La actividad de la Unidad 731 trascendeu las fronteras físicas de los laboratorios mediante campañas de dispersión biológica sobre la población civil de diversas ciudades y aldeas chinas.
Aviones militares esparcieron pulgas infectadas con peste bubónica y se procedió a la contaminación deliberada de fuentes públicas de agua con cólera y tifus, además de detonar proyectiles bacteriológicos directamente en zonas residenciales.
Estas acciones provocaron epidemias que cobraron la vida de cientos de miles de civiles inocentes, cuyas muertes fueron tratadas como variables estadísticas de incubación y propagación por los investigadores apostados a distancia.
Las mujeres capturadas en el complejo eran sometidas de igual forma a los experimentos, incluyendo a aquellas que resultaban embarazadas a causa de los abusos sexuales sistemáticos perpetrados por el personal del centro, y los niños pequeños tampoco fueron eximidos de las pruebas clínicas.
Una vez que el sujeto de estudio fallecía o ya no presentaba utilidad científica, los restos eran destruidos inmediatamente en el horno crematorio del recinto para borrar cualquier identidad física.
En agosto de 1945, ante la inminencia de la rendición de Japón, Shiro Ishii ordenó la destrucción inmediata de toda la infraestructura de la Unidad 731, ordenando la quema masiva de documentos y la demolición de los edificios del complejo con el fin de ocultar las pruebas físicas de las actividades realizadas.
Los prisioneros sobrevivientes que aún se encontraban en las celdas fueron ejecutados sin excepción para evitar testimonios directos en la posguerra.

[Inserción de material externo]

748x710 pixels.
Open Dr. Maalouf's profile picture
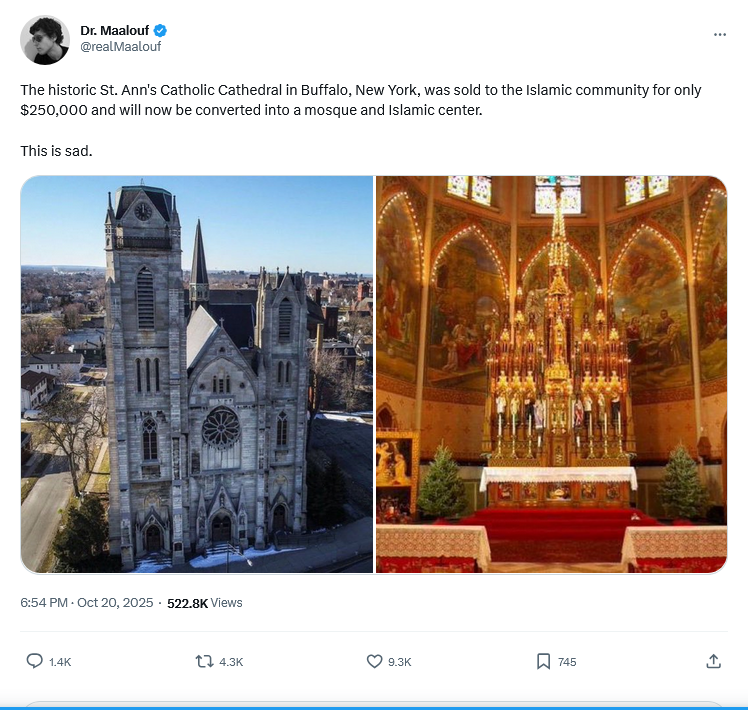coord(45,40)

No obstante, Ishii conservó y trasladó consigo los archivos detallados con los resultados de los experimentos biológicos humanos.

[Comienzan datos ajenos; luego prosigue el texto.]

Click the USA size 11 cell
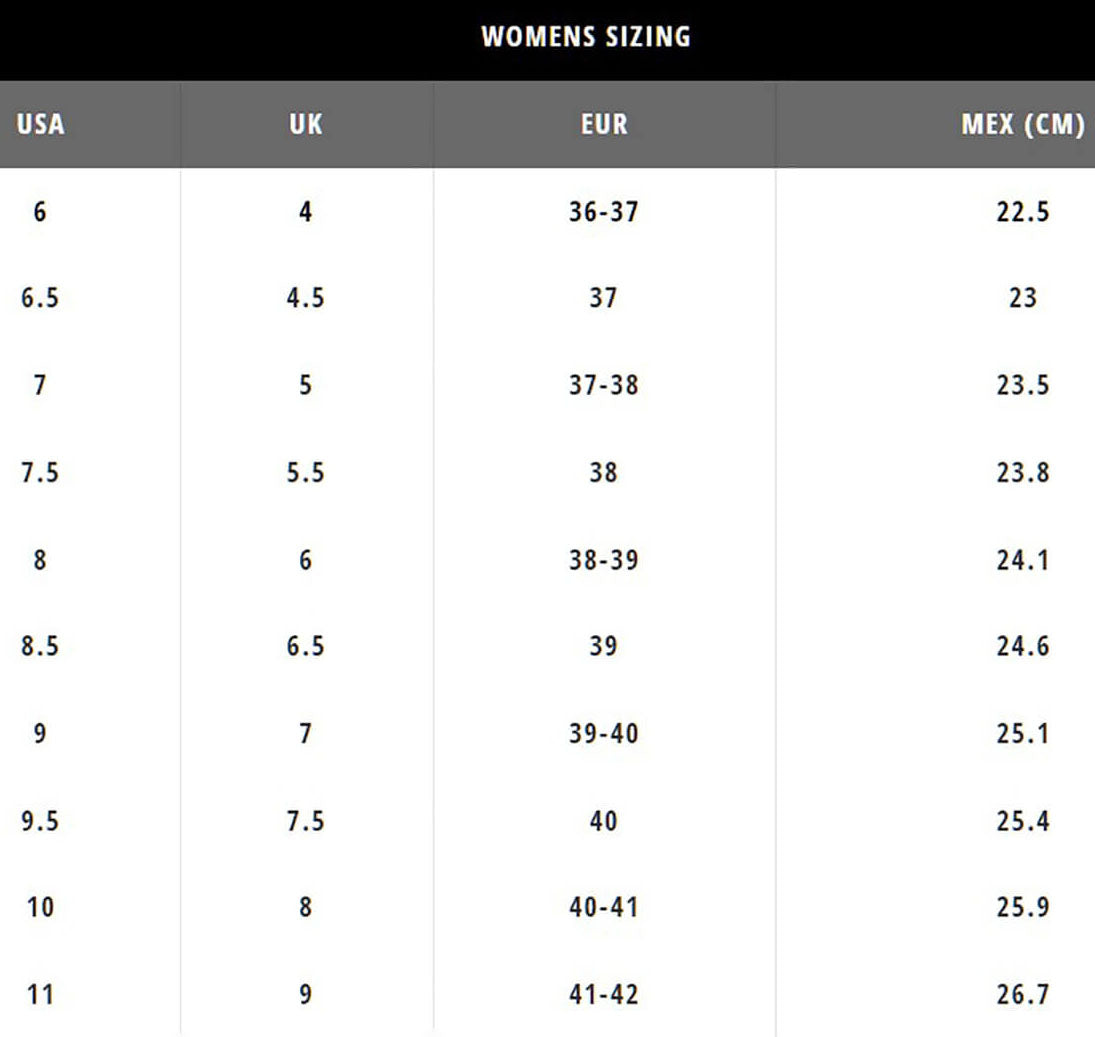The image size is (1095, 1037). 40,995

En el contexto geopolítico de la naciente Guerra Fría, las autoridades militares y de inteligencia de los Estados Unidos pactaron un acuerdo confidencial con Ishii y los principales científicos de la unidad, otorgándoles inmunidad total frente a los tribunales de crímenes de guerra a cambio de la entrega exclusiva de todos los datos científicos recopilados en Harbin.

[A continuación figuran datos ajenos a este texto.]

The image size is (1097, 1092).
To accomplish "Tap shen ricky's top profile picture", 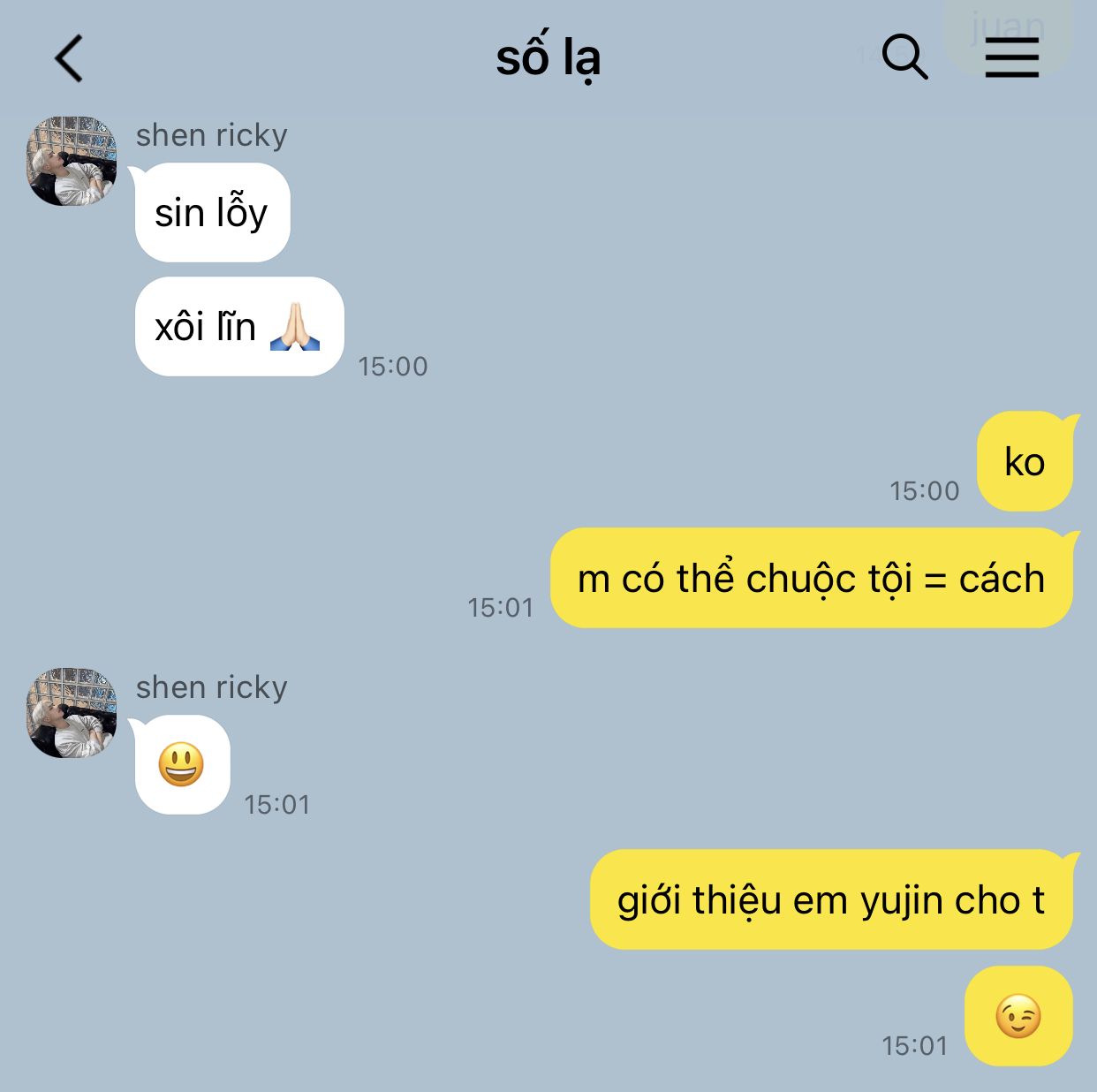I will pyautogui.click(x=72, y=162).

A raíz de este acuerdo estratégico, ningún integrante de la Unidad 731 compareció ante el Tribunal de Juicios de Tokio ni recibió condena judicial alguna.
Muchos de los médicos y científicos implicados se reintegraron a la sociedad civil japonesa de posguerra, asumiendo cátedras universitarias de prestigio, fundando corporaciones farmacéuticas y ocupando altos cargos dentro del sistema de salud pública.
Shiro Ishii falleció en libertad en el año 1959 debido a un cáncer de laringe sin haber comparecido jamás ante la justicia ni haber emitido disculpas a las familias de las víctimas.
En la actualidad, el sitio histórico de la instalación alberga un museo destinado a la preservación de la memoria histórica de las víctimas, exponiendo los registros documentales del complejo como testimonio del peligro ético que representa la deshumanización social e ideológica de los individuos.